Thursday, January 5, 2017

Shirley Jackson, etc

Thumbed through the current issue of the London Review of Books (5 Jan 2017) and found a review of a biography of Shirley Jackson and noticed once again that unless one knew the writer, one couldn’t tell whether she is British or American – de facto Brexit in my opinion, or rather a more logical amalgamation than Britain and the EU.  Do we here in the U.S. ever feel antagonistic toward the Britains, well politically perhaps, but no more so than one would feel toward the opposing party here in the U.S.  The NYROB does the same thing.  Writers from Canada and Britain are reviewed or review books without any hint that this is at all strange. 

After reading the article I thought perhaps I’d try again to read one of her novels, but in looking at my Library of America collection, I couldn’t a Shirley Jackson – checked everywhere, maybe I only considered buying it in the past and while it may turn up later on I ordered it (again?) from Amazon.  The only thing I’d ever read by Jackson was “The Lottery,” and had an image of the book I’d read it in; which I did find – it was required reading in an introduction to literature class – a volume called A Quarto of Modern Literature, third edition.  Here also, British and American literature are interspersed.  I have little checks in red pencil indicating the things I’d read, presumably required reading. 

In looking through the poetry in this Quarto, every poem by Thomas Hardy was checked, 2 by Housman, 2 by Robinson, none by Masefield or De La Mare, 5 by Frost, 2 by Masters, Lindsay and Sandburg, one by St.
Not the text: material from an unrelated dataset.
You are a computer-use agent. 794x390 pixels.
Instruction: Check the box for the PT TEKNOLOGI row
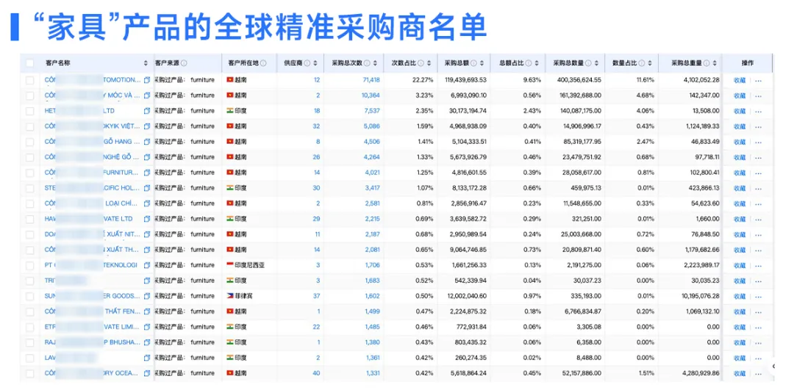point(29,265)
Vincent Milllay, none by pound, Owen, or Lawrence.  Two by Yeats and Hopkins.  One by Aiken.  Every poem by T. S. Eliot.  One by Cummings and Jeffers.  None by Williams.  One by Stevens.  None by Hart Crane, MacLeish, Tate, Fearing, or Auden.  One by Spender None by MacNeice.  One by Dylan Thomas. 

It wasn’t surprising to see Eliot favored.  He still would be today.  Hardy and Frost might not be.  They certainly aren’t by me. 

One can tell a bit more about whoever taught this class to see that ever piece of fiction and drama is checked.  If one were looking for a focus in literature, the encouragement here would be in fiction and drama.  Poetry is more of a curiosity.

I can think of the Library of America as a more expanded Quarto although they wouldn’t publish Galsworthy, Conrad, Joyce or Kafka.  Ah, Kafka, I forgot there were a few non American/British in the Quarto, but in Kafka’s case only because the “Metamorphosis” was the most famous short story of the century. The ‘century’?  I went into college in September 1955 straight out of the Marine Corps and since the Quarto was an Introduction to Literature I suspect I took the class in my freshman year so barely half the century was completed when the professor made this comment (and which I duly noted in my copy of the Quarto).   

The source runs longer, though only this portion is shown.